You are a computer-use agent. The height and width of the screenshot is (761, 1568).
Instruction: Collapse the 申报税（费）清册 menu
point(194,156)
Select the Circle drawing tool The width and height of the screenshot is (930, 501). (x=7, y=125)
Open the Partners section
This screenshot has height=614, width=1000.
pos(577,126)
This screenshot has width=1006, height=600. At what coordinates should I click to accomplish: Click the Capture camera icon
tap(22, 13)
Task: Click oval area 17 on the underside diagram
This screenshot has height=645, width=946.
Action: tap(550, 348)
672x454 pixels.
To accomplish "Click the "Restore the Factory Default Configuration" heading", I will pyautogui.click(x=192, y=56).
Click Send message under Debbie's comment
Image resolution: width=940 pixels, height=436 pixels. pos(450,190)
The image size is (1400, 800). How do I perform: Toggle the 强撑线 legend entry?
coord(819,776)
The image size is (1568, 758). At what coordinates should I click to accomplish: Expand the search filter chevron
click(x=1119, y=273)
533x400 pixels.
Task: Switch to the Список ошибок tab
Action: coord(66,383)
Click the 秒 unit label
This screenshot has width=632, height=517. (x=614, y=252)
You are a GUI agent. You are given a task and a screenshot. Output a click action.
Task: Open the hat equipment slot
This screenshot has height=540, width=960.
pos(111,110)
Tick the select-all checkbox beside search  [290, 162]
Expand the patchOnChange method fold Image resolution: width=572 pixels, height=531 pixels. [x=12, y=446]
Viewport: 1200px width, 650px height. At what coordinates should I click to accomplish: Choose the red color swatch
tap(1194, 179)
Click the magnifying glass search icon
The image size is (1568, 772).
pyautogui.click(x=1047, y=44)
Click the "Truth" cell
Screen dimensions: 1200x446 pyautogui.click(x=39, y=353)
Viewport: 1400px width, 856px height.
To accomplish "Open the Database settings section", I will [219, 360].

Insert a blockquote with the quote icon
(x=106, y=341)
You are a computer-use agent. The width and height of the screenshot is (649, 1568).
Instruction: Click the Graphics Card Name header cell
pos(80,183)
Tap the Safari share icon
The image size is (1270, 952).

════

## Try it
Each line in the data that holds the string "computer" needs to be copied.

## Answer to the problem
You are a computer-use agent. The height and width of the screenshot is (761, 1568).
You are a computer-use agent. The width and height of the screenshot is (649, 1568).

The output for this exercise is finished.